→ **The problem**: Starting at the line that contains "Select Chennai, IN", transcribe each line exactly through the last line of the data. Include nothing else.

(Stored data)
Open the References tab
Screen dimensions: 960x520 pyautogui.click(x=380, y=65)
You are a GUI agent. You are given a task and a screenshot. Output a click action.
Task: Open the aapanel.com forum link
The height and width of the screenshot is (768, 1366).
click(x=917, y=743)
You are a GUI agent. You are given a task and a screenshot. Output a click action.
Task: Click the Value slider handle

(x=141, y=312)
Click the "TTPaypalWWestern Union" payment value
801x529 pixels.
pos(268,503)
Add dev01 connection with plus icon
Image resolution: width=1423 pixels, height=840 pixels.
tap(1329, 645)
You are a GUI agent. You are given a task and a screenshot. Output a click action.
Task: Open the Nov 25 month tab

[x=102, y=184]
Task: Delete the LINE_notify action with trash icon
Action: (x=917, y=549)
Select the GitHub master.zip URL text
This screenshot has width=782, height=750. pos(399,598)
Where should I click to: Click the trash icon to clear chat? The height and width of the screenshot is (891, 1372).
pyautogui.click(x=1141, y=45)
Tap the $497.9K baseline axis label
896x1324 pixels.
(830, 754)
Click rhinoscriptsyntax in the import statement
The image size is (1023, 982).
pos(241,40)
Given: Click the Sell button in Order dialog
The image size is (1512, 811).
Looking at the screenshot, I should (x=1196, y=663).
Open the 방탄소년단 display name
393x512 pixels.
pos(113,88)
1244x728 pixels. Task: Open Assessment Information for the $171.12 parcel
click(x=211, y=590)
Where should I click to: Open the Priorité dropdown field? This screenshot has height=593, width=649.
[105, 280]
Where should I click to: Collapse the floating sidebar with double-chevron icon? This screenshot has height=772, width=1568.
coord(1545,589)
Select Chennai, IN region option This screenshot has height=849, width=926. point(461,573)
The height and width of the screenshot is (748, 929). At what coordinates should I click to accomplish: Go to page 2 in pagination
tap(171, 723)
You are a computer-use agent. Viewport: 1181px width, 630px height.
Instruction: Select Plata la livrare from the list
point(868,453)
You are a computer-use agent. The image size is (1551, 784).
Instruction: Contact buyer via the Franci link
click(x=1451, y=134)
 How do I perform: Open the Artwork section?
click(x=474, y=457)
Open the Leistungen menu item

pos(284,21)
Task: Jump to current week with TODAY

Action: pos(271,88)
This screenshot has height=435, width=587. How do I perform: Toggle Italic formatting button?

→ **Finished exercise**:
Select Chennai, IN region option This screenshot has height=849, width=926. point(461,573)
The height and width of the screenshot is (748, 929). At what coordinates should I click to accomplish: Go to page 2 in pagination
tap(171, 723)
You are a computer-use agent. Viewport: 1181px width, 630px height.
Instruction: Select Plata la livrare from the list
point(868,453)
You are a computer-use agent. The image size is (1551, 784).
Instruction: Contact buyer via the Franci link
click(x=1451, y=134)
 How do I perform: Open the Artwork section?
click(x=474, y=457)
Open the Leistungen menu item

pos(284,21)
Task: Jump to current week with TODAY

Action: pos(271,88)
This screenshot has height=435, width=587. How do I perform: Toggle Italic formatting button?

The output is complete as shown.